Set exercise:
Reproduce verbatim the passage of the text on the Bullerbyn live album that starts with "Live album by" and continues through "the Ellington Orchestra.".

— Start Provided text —

Live album by Rolf Ericson Dick Morrissey Tommy Körberg Terry Smith Berndt Egerbladh Sture Nordin Rune Carlsson
- Released: 1975
- Recorded: 25 & 26 August 1975
- Genre: Jazz
- Label: Polydor Grammofonverket – EFG-5015127

= Don't Get Around Much Anymore – Live at Bullerbyn =

1975 Swedish Jazz recording

Don't Get Around Much Anymore – Live at Bullerbyn is a live 1975 jazz recording of a two-evening jam session at the Bullerbyn jazz club, Stockholm, Sweden. It features two Duke Ellington compositions, including the title track, in tribute to earlier Stockholm recordings by Ben Webster and Rolf Ericson, both of whom had been members of the Ellington Orchestra.

— End Provided text —
— Start Data supplied —

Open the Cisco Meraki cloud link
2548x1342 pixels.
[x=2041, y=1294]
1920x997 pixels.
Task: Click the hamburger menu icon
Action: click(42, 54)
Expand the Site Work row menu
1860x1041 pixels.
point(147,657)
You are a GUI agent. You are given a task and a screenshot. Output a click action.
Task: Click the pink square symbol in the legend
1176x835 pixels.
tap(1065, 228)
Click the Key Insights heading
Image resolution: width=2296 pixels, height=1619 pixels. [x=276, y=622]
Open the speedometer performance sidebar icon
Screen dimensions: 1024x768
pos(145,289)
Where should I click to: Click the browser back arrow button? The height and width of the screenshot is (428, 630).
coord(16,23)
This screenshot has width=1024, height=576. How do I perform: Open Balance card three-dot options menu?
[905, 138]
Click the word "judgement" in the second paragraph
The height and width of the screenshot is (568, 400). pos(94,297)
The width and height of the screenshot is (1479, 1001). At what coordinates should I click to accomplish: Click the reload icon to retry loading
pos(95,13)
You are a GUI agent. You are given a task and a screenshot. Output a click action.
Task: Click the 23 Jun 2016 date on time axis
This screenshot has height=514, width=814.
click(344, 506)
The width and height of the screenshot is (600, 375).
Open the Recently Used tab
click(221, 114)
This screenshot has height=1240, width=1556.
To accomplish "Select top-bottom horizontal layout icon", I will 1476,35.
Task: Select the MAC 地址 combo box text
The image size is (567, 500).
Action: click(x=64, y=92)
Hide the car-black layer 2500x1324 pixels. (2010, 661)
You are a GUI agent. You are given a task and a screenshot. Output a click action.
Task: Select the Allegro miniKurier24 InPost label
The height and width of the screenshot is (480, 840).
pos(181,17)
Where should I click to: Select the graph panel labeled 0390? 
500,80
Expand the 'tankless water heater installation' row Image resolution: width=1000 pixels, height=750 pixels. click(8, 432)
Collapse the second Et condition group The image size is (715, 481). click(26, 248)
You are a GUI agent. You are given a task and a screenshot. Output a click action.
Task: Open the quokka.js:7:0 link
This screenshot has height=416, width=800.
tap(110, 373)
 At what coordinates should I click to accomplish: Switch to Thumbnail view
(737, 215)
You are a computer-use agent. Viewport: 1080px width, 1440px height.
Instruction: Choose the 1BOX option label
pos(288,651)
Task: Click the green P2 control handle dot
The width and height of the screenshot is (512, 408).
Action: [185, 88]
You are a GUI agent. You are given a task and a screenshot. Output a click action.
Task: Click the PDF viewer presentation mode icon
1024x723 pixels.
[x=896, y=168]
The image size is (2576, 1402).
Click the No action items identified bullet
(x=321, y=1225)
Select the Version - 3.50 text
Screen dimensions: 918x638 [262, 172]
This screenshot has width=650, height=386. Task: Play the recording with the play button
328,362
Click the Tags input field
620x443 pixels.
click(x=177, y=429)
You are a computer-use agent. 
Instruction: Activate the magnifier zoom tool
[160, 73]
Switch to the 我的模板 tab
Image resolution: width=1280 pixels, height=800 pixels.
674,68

— End Data supplied —

Result:
Live album by Rolf Ericson Dick Morrissey Tommy Körberg Terry Smith Berndt Egerbladh Sture Nordin Rune Carlsson
- Released: 1975
- Recorded: 25 & 26 August 1975
- Genre: Jazz
- Label: Polydor Grammofonverket – EFG-5015127

= Don't Get Around Much Anymore – Live at Bullerbyn =

1975 Swedish Jazz recording

Don't Get Around Much Anymore – Live at Bullerbyn is a live 1975 jazz recording of a two-evening jam session at the Bullerbyn jazz club, Stockholm, Sweden. It features two Duke Ellington compositions, including the title track, in tribute to earlier Stockholm recordings by Ben Webster and Rolf Ericson, both of whom had been members of the Ellington Orchestra.